I agree with the hon. Member for Stone (Mr. Cash). At one level, amendments Nos. 36 and 38 cover drafting matters, but they could have important consequences, which is why I shall resist them. In speaking to those amendments, I shall also speak to amendment No. 39.

The Government share a common objective with the hon. Gentleman: that the Bill should provide that if a buyer knows of a person's occupation or a legal easement or profit because it is patent, he should be bound by it. The issue is: how can that common objective be best achieved? The hon. Gentleman believes that the words ''disclosed by'' will achieve that objective better than the words ''obvious on''. We disagree, and to explain why I must say a little about the way in which the Bill was drafted.

Many areas of the statutes that the Bill replaces have been subject to considerable litigation over many years. When there has been doubt about important provisions and that doubt has been resolved, the answers now form part of the common law. When the answers are clear and satisfactory, the Bill has deliberately been drafted neither to incorporate nor to change the substantive law. That is in the interests of a shorter Bill and avoiding the risk of having been taken to have changed the law.

In the Bill as originally drafted, paragraph 2 represented a partial exception to that rule.
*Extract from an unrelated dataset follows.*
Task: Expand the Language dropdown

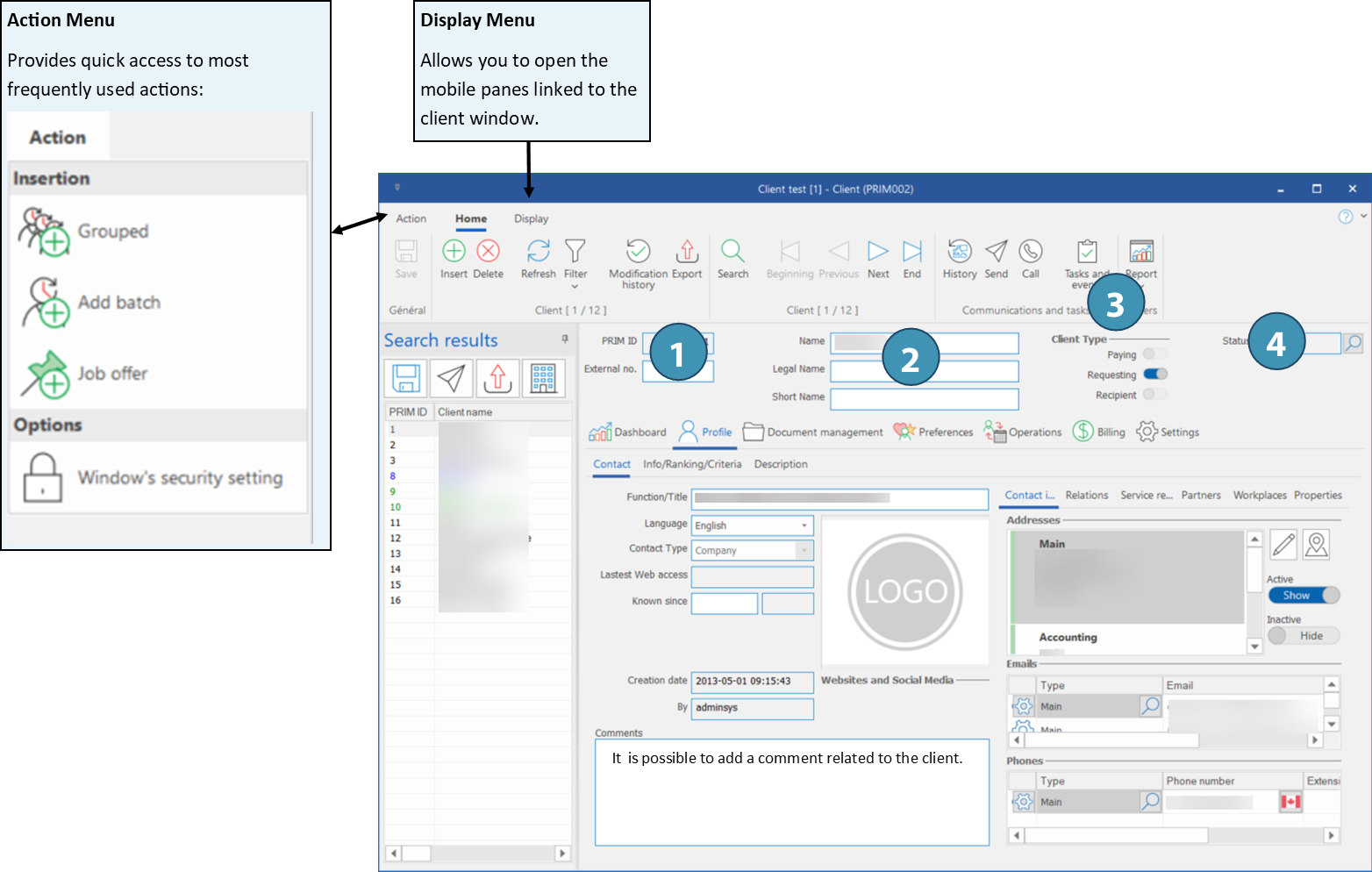Action: (x=804, y=525)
There are many practical difficulties in establishing the steps that a prospective buyer needs to take to discover whether land is occupied and whether the person occupying it has acquired rights that will override the sale. The first version of the Bill tried to give some additional explanation. During debate in another place, the Government were convinced that that was a mistake and that the words that had been inserted were not self-evidently clear. Although they were not intended to change what had been established by the leading cases on the matter, there was an unacceptable risk that they might have been thought to do so and thereby give rise to avoidable litigation.
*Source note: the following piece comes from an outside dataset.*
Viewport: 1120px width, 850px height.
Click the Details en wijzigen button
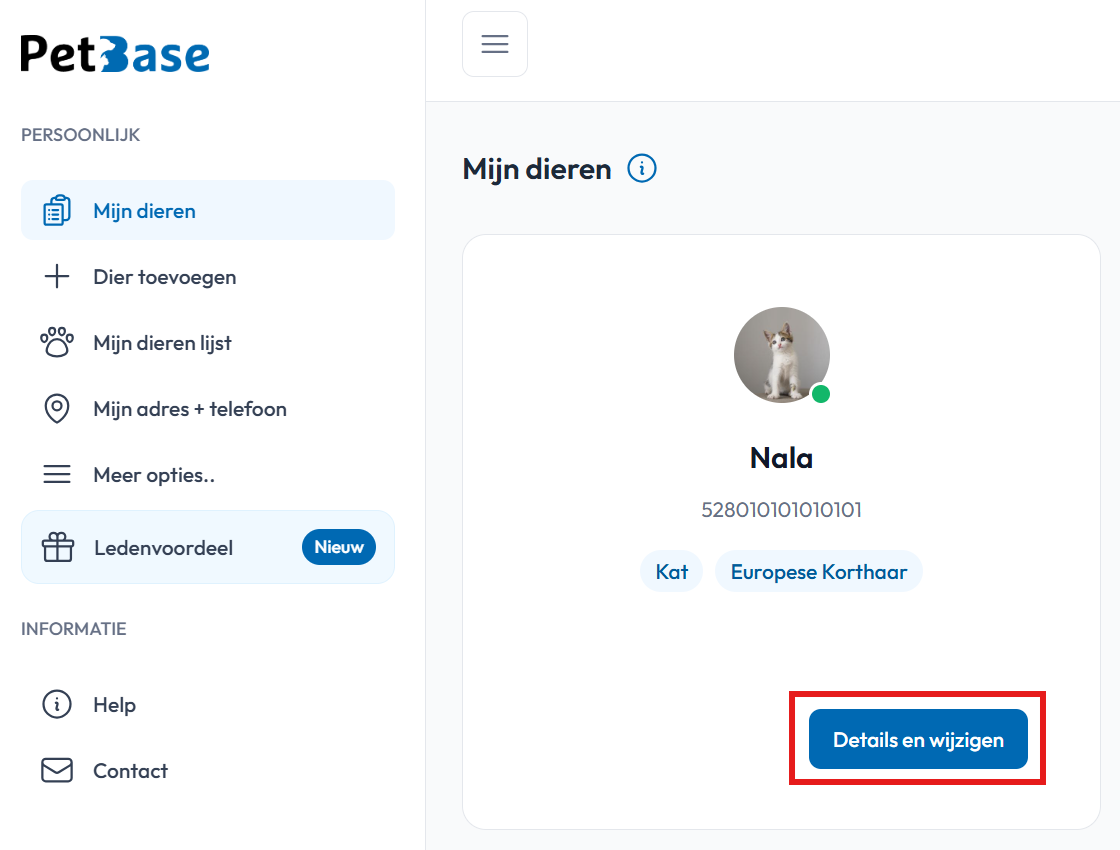918,739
After careful consideration and hard thinking to see whether the wording could be made more helpfully explanatory, the Government decided that the safest way was to use the shortest wording that was closest to the current statutes, because there would then be less risk of attempts to revisit common law decisions that had been found to be clear and workable.

I hope that Conservative Members will accept that approach. Their amendments would, arguably, change the existing law and they are no clearer than what they would replace. Little may turn on the two phrases, but I am not aware of any judicial gloss on the word ''discovered'' in this context, while the word ''obvious'' has been the subject of judicial use.

In the leading cases of Ashburner v. Sewell and Yandle and Sons v. Sutton, the test applied by the judges was whether a defect in title was obvious to an intending purchaser. We consider that the safest course is to use the word ''obvious'' in the Bill because it is a word that has been considered by the courts in a similar context. As far as I am aware, the phrase ''discovered by'' has not had such judicial consideration.